For the production of expanded polystyrene, which has the ability to absorb liquids, it is necessary to produce foamy material with partially open cells. The open cells have a spider-web form and the surfaces of the polygon cells exhibit openings, thus forming a spongy solid material. The higher the fraction of open cells as opposed to the closed cells, the larger the ability to absorb liquids. The foamy material with partially open cells absorbs liquids due to the capillary phenomena.

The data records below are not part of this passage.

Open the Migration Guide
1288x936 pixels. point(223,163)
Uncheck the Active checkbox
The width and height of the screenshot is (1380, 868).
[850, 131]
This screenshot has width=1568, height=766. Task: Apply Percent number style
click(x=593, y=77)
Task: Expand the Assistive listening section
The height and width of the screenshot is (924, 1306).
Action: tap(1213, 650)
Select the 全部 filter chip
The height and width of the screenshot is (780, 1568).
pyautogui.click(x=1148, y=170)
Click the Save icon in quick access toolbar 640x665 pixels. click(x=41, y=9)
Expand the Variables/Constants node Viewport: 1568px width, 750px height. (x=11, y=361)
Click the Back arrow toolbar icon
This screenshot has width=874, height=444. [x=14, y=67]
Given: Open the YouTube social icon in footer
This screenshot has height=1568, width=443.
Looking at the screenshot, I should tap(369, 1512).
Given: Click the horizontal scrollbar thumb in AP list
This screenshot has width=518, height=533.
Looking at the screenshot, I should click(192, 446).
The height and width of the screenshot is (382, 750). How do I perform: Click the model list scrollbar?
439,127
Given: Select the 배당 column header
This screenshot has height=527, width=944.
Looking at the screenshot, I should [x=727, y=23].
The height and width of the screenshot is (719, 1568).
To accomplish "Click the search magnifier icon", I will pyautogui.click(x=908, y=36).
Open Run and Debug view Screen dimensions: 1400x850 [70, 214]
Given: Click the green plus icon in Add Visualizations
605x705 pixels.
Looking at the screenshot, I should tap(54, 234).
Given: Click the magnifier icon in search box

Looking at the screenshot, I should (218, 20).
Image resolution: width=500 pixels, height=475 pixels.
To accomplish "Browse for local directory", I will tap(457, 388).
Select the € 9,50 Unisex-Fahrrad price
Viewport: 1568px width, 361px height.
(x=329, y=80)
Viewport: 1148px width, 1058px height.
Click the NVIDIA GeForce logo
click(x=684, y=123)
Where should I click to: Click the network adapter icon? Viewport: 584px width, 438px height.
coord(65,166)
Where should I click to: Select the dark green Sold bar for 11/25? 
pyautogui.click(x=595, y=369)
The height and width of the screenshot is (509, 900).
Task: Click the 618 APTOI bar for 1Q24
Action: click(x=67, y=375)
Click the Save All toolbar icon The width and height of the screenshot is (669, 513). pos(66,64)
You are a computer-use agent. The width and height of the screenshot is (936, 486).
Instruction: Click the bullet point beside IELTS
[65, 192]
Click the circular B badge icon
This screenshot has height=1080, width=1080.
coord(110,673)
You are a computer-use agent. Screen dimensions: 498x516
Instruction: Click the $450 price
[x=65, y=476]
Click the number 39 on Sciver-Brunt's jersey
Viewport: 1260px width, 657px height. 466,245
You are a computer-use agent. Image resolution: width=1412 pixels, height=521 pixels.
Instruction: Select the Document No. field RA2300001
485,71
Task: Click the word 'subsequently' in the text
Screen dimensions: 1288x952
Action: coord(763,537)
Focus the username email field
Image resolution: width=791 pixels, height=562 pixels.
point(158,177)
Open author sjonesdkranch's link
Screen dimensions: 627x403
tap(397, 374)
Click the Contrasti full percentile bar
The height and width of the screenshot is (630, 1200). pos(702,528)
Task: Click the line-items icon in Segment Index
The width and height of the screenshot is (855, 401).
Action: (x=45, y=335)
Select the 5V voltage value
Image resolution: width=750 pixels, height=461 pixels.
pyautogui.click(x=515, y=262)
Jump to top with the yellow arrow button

For producing expanded polystyrene with partially open cells, two types of polystyrene are introduced into the production process described above. One is the general purpose crystal polystyrene and the other is self expandable polystyrene, which contains the expanding agent. The ratio of these two types of polystyrene by weight ranges between 4 parts of general purpose polystyrene per 0,2 parts of expandable polystyrene, to 1 part of general purpose polystyrene per 3,9 parts of expandable polystyrene. Better results are obtained by a ratio of 1 part of general purpose polystyrene per 2,1 parts of expandable polystyrene and up to a ratio of 2 parts of general purpose polystyrene per 1,1 parts of expandable polystyrene. Even better results are obtained by a ratio of 1 part of general purpose polystyrene per 1,7 parts of expandable polystyrene and up to a ratio of 1,5 parts of general purpose polystyrene per 0,1 parts of expandable polystyrene. The absorptivity in water by weight can reach ten times the weight of the foamy polystyrene.

The absorptive material produced with the above method, should it concern a sheet that will be used for applications which require the absorption of liquids, features the disadvantage that, once it absorbs the liquid, its external surfaces are wet and the products or materials it is determined to protect remain in continuous contact with the wet surfaces of the absorptive material, as would happen if a sponge was used. For this reason, these materials are externally laminated with continuous surface liquid repellent—hydrophobic membranes. In the sequel, several small holes are opened on the surface of the membrane, which will be in contract with the foodstuff, so that liquids pass through them, due to the capillary phenomenon. The liquids are retained internally due to the capillary phenomenon and the external surfaces are clean and dry to a high degree, in order to surround the product they were designed to.

However, the mixture of expandable polystyrene and general purpose polystyrene, when it comes out of the extruder, may under certain circumstances, render the external surfaces of the sheet, of closed cells' type, hydrophobic. This way, an apparent surface glazing is formed which is continuous and uniform enough, for the lamination of the liquid repellent/hydrophobic membranes to be unnecessary. The conditions for this to occur were found to be that the mixture of the expandable polystyrene and the general purpose polystyrene, have a mean molecular weight, by weight, Mw, between 140,000 and 360,000, or better between 170000 to 330000, or even better between 210,000 and 310,000 as measured by size exclusion chromatograper. Best results are achieved at molecular weight of 305000.

The sheets produced with the above method do not require lamination with hydrophobic membranes, in order that their surfaces remain dry and hydrophobic. In the sequel, this sheet is pierced with several small holes from the side that will come into contract with the foodstuff or the moisture, and is formed, if required, in a forming press, so that it takes its final shape. The holes of the external surface have a size ranging between 0,1 mm and 6 mm, with an optimum range of 0,8 to 2,5 mm. The other side of the sheet is not perforated so that it remains dry and clean. If the product is aimed for building or industrial applications for the absorption of liquids, then the surfaces are perforated on either one or both sides, depending on the needs. If the products are aimed for enhancing the soil for maintaining liquids or for aquaculture, then the sheet is cut into small pieces and no perforation is usually required as the liquids enter through the cut sides.